• What you should do:
Could you reproduce every one of the rows below, requests included, multiplying each number in the answers (the image dimensions and the click and tap coordinates) by 0.4 and rounding to whole numbers, with halves going up? Leave the pictures out of your answer.

Start of Dataset records

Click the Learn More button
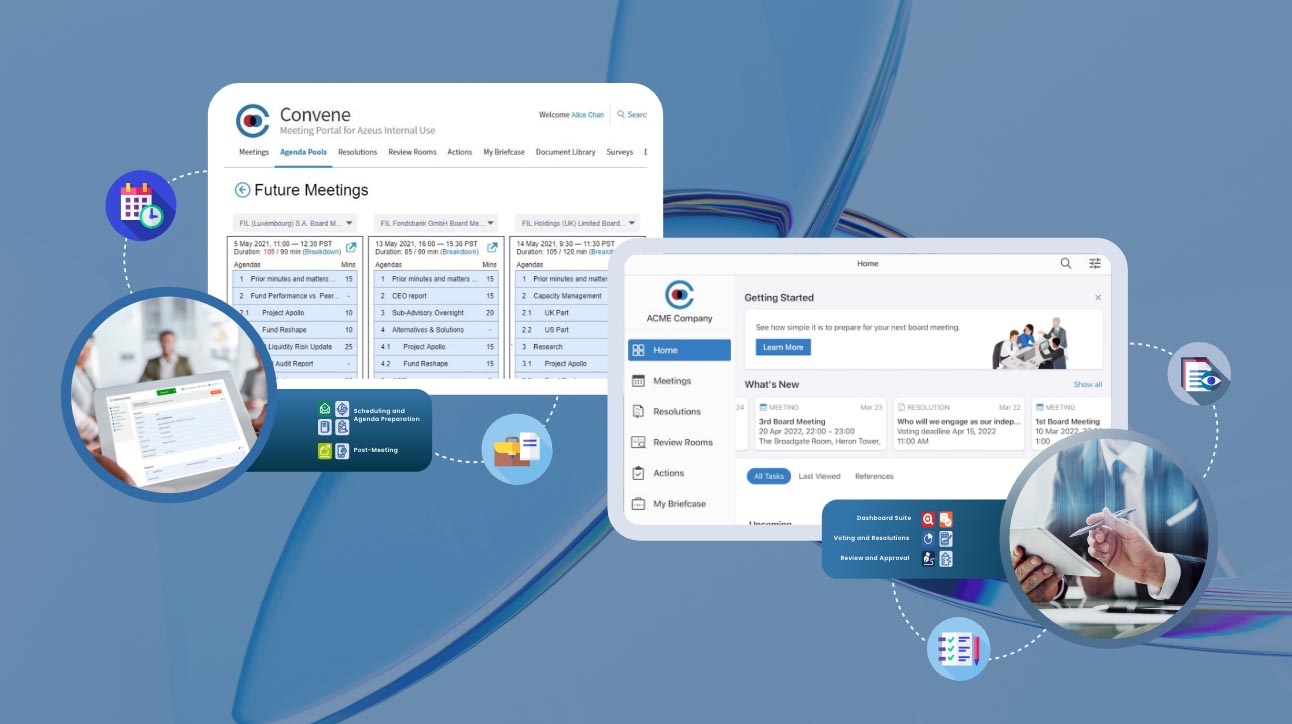Image resolution: width=1292 pixels, height=724 pixels. click(783, 347)
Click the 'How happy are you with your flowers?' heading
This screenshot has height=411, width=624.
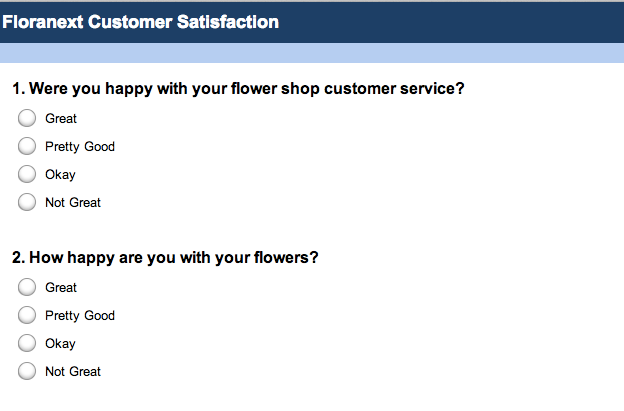tap(165, 258)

End of Dataset records

• Full response:
Click the Learn More button
Image resolution: width=517 pixels, height=290 pixels. click(313, 139)
Click the 'How happy are you with your flowers?' heading
This screenshot has height=411, width=624.
tap(66, 103)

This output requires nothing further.